::: INFORMATION PROVIDED

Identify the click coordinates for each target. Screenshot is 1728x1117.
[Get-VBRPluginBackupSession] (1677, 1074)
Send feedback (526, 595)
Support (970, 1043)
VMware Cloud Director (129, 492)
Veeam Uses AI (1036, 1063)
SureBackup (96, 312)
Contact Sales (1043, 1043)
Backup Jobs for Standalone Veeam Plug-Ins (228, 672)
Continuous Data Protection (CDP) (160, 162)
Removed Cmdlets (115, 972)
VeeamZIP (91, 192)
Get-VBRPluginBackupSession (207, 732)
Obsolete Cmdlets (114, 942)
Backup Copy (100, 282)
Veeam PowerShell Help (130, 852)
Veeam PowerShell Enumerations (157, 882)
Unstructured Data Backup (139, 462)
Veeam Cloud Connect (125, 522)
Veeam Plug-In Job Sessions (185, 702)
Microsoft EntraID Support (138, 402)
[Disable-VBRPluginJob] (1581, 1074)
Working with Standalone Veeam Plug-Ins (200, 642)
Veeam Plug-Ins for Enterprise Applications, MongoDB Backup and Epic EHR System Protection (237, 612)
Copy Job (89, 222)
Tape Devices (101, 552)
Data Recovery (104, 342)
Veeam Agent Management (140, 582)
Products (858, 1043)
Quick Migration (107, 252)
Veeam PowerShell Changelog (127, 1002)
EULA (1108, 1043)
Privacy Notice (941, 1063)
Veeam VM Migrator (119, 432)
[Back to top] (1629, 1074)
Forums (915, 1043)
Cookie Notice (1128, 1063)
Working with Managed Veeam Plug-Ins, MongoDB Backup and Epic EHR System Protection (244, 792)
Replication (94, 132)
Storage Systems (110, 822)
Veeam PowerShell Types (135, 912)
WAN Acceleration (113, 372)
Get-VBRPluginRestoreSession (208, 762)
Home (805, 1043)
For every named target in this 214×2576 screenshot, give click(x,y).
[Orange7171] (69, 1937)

::::::

Which lines above include "PowerShell"? Show each of them by copying it.

Veeam PowerShell Help (130, 852)
Veeam PowerShell Enumerations (157, 882)
Veeam PowerShell Changelog (127, 1002)
Veeam PowerShell Types (135, 912)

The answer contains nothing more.